Knowing what you need is essential to taking care of yourself.

Are you needy?

American culture glamorizes independence. Our country was created by immigrants--people who were brave enough to leave their homelands.

This is also a country of pioneers--people who pushed into the open country and built farms and ranches. We prize the strong, the self-reliant, the cowboy on the horse on the hill in the sunset.

The other part of that picture? He comes home and drinks himself into a stupor.

My definition of neediness is allowing your needs to remain unmet. By that definition the cowboy is needy because he is seeking from alcohol what it can't give him---companionship.

In personal relationships, needy behavior includes asking twice or three times after hearing a No.

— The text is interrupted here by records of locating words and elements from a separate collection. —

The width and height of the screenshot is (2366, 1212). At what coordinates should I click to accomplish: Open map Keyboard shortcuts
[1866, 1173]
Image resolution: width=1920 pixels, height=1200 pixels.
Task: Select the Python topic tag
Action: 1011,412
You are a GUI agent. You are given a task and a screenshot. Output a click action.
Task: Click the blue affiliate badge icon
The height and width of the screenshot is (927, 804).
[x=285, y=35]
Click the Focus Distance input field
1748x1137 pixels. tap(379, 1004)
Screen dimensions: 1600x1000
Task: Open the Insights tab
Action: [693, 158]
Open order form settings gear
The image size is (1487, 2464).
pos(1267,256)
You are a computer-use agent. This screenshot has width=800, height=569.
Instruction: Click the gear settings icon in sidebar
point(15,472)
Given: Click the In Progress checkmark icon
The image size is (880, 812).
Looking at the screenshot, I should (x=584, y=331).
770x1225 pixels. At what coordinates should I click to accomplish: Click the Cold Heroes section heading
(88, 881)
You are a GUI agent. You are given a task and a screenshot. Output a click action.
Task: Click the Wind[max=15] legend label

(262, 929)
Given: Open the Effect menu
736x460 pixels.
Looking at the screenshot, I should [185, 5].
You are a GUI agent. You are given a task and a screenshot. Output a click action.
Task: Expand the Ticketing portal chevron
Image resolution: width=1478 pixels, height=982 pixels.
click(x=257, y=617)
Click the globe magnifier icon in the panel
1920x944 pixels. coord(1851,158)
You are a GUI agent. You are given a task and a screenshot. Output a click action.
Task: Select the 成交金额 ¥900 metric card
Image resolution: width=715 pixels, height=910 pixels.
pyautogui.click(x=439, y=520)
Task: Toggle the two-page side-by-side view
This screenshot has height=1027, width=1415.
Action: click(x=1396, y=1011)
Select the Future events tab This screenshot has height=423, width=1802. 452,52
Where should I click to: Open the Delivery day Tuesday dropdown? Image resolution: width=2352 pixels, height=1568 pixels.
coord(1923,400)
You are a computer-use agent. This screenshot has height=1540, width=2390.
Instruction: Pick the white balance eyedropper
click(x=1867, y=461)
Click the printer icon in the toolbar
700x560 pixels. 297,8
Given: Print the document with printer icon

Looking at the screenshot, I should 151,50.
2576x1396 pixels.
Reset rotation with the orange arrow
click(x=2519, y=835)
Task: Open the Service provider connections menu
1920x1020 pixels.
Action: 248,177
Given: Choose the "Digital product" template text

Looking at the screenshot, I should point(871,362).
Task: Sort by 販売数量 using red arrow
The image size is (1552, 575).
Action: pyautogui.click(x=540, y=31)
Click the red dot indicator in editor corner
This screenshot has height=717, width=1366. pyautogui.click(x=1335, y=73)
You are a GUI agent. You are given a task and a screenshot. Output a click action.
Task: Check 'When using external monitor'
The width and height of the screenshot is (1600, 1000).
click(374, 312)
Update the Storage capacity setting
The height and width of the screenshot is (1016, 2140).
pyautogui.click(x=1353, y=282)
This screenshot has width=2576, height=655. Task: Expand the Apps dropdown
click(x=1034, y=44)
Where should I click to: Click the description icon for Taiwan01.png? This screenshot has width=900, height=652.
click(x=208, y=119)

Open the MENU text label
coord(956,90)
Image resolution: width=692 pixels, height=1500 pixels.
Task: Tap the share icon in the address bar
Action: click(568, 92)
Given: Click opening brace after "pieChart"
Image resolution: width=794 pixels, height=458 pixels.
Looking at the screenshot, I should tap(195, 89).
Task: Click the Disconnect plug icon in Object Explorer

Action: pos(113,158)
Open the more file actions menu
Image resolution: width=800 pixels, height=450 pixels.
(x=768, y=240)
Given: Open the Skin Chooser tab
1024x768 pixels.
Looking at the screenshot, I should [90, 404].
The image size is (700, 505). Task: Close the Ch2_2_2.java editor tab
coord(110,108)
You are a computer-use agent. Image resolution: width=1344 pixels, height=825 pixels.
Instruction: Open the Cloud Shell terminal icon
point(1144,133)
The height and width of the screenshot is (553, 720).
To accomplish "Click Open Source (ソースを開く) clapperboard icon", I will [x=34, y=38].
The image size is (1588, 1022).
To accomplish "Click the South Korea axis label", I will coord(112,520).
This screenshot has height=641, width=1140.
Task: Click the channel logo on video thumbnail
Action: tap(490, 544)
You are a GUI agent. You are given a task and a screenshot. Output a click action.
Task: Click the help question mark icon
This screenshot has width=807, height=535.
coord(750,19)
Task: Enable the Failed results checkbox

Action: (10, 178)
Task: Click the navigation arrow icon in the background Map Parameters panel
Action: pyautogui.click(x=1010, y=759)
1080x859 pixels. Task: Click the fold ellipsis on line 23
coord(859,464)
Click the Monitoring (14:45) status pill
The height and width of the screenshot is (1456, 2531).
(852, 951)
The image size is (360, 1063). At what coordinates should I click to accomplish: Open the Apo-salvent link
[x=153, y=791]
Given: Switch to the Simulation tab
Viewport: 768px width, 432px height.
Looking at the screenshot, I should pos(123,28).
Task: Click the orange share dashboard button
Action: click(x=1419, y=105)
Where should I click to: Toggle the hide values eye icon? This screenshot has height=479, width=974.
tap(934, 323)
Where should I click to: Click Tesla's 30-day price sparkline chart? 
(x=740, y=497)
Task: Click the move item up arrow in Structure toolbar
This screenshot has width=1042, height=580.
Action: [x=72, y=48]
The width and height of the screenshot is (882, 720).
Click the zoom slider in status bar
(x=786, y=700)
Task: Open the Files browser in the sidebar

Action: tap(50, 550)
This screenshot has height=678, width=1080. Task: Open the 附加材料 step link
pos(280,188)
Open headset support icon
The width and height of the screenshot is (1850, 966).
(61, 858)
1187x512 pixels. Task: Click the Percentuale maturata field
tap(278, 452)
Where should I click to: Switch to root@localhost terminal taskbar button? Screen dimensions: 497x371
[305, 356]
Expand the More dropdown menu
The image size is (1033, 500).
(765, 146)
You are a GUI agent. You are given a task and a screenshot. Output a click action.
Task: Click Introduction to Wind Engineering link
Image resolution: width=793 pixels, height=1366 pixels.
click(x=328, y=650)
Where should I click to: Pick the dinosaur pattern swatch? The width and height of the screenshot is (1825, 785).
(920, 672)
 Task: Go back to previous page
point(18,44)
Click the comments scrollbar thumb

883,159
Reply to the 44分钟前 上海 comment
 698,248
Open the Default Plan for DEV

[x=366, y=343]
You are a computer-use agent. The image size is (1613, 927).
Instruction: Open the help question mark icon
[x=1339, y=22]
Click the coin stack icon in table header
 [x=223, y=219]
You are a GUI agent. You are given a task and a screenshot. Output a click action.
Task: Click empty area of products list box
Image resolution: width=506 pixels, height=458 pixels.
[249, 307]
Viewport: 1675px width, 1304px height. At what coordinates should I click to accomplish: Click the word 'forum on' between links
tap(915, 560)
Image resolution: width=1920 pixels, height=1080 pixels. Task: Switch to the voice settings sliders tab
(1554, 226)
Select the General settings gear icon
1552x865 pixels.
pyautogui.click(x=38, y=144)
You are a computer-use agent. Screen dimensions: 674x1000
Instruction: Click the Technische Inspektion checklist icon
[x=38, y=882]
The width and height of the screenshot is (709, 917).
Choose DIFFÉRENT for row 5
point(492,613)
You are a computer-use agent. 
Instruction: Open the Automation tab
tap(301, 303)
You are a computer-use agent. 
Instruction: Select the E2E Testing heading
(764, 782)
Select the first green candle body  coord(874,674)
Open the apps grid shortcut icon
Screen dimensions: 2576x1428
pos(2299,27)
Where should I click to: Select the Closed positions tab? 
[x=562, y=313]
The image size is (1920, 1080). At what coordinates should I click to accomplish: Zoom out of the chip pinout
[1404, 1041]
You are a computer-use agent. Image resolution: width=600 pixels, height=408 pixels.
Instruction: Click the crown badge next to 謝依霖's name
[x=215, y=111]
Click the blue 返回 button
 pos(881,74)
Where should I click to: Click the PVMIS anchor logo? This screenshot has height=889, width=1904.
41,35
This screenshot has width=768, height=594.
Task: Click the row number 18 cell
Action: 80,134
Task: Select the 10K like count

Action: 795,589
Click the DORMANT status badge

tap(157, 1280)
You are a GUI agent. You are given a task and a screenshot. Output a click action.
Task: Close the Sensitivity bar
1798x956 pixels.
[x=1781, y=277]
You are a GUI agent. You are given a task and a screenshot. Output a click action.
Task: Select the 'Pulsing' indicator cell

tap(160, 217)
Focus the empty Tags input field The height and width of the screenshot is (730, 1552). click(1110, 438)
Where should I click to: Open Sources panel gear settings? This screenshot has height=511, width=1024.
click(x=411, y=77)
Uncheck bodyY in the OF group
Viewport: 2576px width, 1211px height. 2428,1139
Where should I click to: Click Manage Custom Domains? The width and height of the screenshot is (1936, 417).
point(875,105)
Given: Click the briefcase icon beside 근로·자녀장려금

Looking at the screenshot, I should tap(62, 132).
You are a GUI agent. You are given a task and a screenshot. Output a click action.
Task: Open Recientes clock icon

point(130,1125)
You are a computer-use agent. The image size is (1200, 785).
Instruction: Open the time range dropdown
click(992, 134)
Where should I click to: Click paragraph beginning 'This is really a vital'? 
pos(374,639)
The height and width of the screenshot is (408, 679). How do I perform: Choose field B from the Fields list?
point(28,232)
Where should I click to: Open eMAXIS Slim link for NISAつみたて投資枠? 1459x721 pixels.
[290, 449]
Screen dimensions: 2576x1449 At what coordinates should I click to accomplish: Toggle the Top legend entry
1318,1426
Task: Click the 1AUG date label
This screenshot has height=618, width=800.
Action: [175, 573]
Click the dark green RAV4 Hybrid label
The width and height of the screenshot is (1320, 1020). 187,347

If you try to get people to behave out of character or beyond their capacities, you are behaving needily. If a talkative woman is married to a taciturn man, she may think of herself as too "needy" because she feels badly when he is silent at the end of the day. Her need for conversation does not make her needy. She's behaving needily if she keeps badgering him or resenting him. Let's say the marriage is beneficial in many other ways: they are financially stable, faithful, and still enjoy making love. Self-reliant behavior might mean finding a friend who likes to check in on the phone most nights. It could mean trying new things: even if she's never been a reader, she could join a book club and read at night when her husband is silent, knowing she'll have a good talk at the club. Self-reliance can require creativity and persistence.

Calling yourself "needy" or burying your needs isn't the answer. Brave is not the same as fearless. You may be brave and full of fears based on experience. Self-reliant people are not without fears or needs--no one is.

It's simple to say but harder to live: You are self-reliant if you find ways to meet your needs. Knowing what you want and need is essential to taking care of yourself.